Quando a ventania diminuiu e a temperatura baixou de vez, uma fria neblina desceu do cume da montanhas, envolvendo a floresta e a casa. A habitação de alvenaria tinha três grandes cômodos: a cozinha, com fogão de lenha, pia, mesa, armário e uma geladeira. A sala, com três cadeiras. E o quarto, com o guarda-roupas, a penteadeira, e uma cama de casal. Não importava chuva, sol ou ventania, as grandes janelas permaneciam sempre abertas, inclusive as duas portas da sala e a da cozinha.

O barulho de uma rajada de vento foi ouvido do lado de fora da morada e Guynive entrou pela porta.

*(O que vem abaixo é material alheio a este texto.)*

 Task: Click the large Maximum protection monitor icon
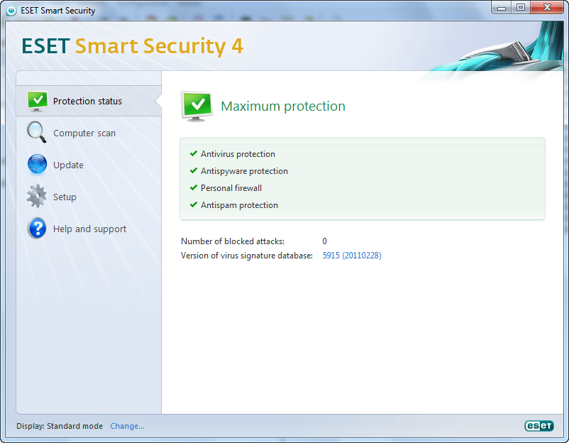click(197, 106)
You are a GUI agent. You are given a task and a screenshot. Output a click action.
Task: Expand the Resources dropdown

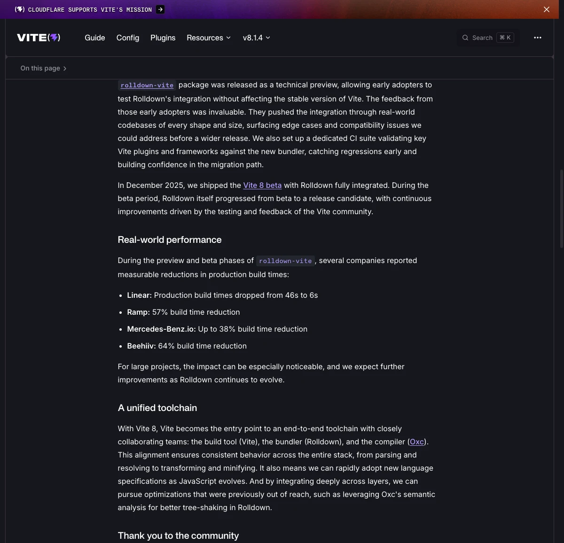209,38
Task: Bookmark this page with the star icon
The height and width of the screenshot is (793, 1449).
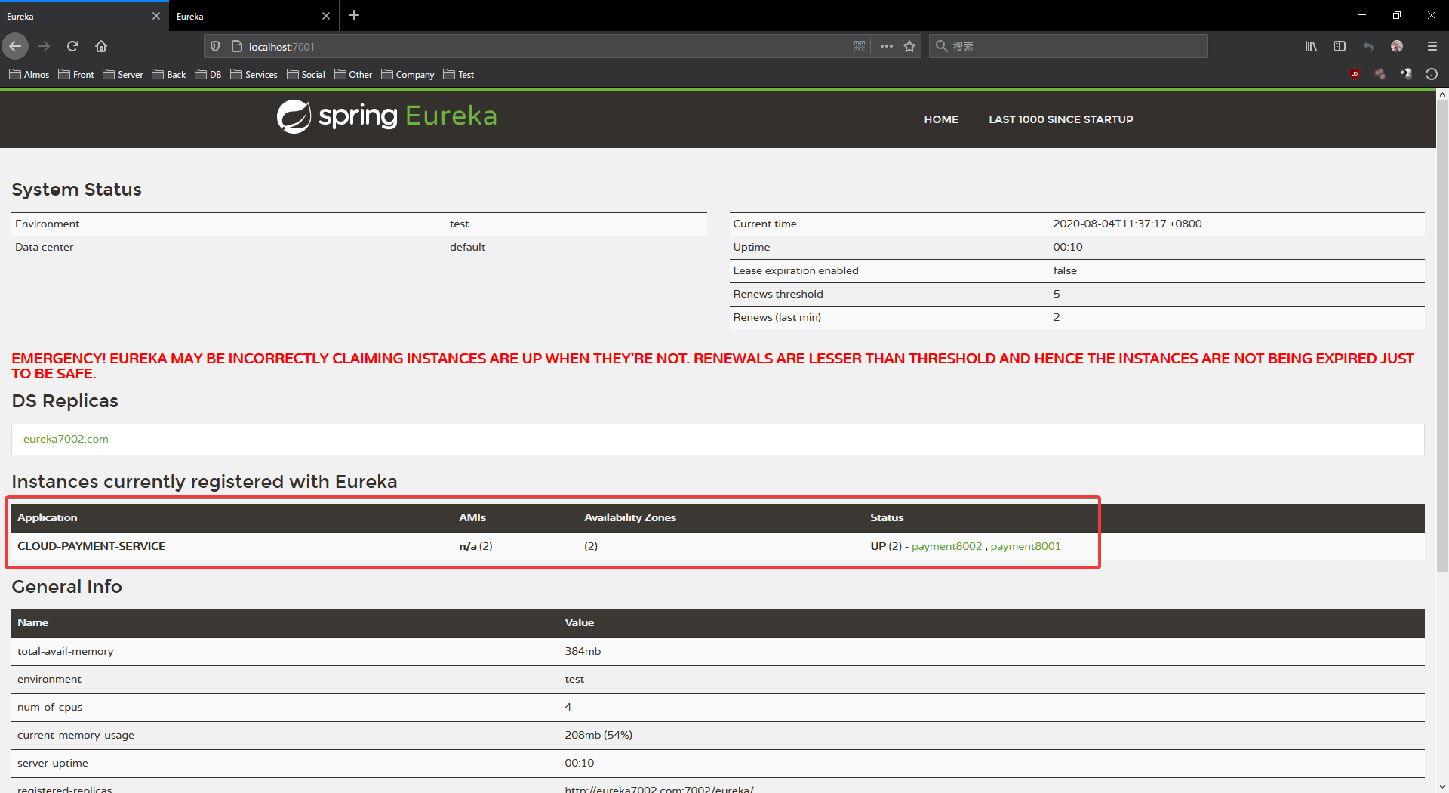Action: [909, 46]
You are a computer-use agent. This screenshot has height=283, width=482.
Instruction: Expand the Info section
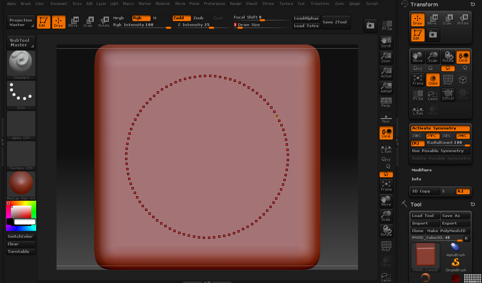416,179
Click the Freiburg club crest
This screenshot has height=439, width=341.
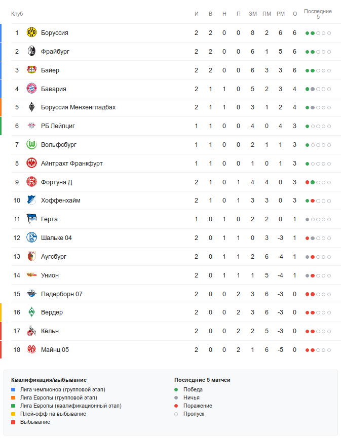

Na sala pegou uma cadeira e a levou para o quarto. A colocou ao lado da cama de casal, sentou e chorou copiosamente. Lá fora a chuva forte começou enquanto, do lado de dentro, a garota enxugava as lágrimas:

"Como gostaria que as coisas tivessem sido diferentes."

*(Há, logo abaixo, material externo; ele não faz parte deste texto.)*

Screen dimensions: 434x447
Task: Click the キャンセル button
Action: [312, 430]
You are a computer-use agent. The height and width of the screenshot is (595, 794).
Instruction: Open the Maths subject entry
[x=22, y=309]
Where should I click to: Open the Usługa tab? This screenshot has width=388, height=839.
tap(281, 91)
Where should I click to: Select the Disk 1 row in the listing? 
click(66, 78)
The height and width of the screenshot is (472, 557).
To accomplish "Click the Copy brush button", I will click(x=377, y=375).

E, daquele quarto, seus pensamentos a transportaram para situações anteriores:

Ao ver o reforço de guerrilheiros se aproximando pelo oeste, Guynive não pensou duas vezes, e se lançou do campanário do hotel abandonado, estilhaçando pedaços de vidros, e arrancando partes da alvenaria. Enquanto caía, ela alterou sua forma física e bateu asas, voando em direção ao prédio no centro da cidadela. O pouso no telhado foi firme, e este estremeceu com o seu peso. Parada momentaneamente, ela viu as aglomerações nas dimensões física e espiritual. Pronta para o combate, se precipitou pelo telhado translúcido, quebrando tudo, disposta a acabar com aquilo o mais rápido possível e retirar Ivan dali. Fora bem sucedida na maioria de seus intentos, mas um erro, apenas um erro, e quase pôs tudo a perder. Sendo o que era, Guynive não tinha, nem nunca teve, preocupação em deixar-se atingir: os disparos das armas pouco lhe surtiam efeito, contudo àquele a quem protegia era vulnerável. Assim, naquele instante, um dos foguetes sem rumo passou por ela e atingiu a estrutura de concreto que desabou sobre os soldados, entre eles Ivan. Em milésimos de segundos ela pronunciou:

— Vehdeesa Nêrjgi!

E a proteção de energia cercou o soldado, mas não rápido o suficiente, e um pedaço do concreto atingiu sua cabeça, abrindo profundo ferimento. Ver pele rasgada, nervos expostos e sangue jorrando fez Guynive perder mais ainda de seu já minguado controle:

"É suficiente!"

E, de imediato, saltou no meio de vários guerrilheiros e potestades, que fugiam de sua presença, e proferiu:

— Eirë-Vindû!

O ar se tornou denso e abafado e as correntes de vento convergiram ao redor de Guynive, abrindo, avançando e criando um vigoroso tornado com quilômetros de base. Tanto os combatentes quanto os demônios foram succionados pelo vento, que se movia a mais de 300 quilômetros por hora. Ela se movimentava por entre as rajadas de ventos e raios, despedaçando seus inimigos que não conseguiam ter estabilidade para revidar.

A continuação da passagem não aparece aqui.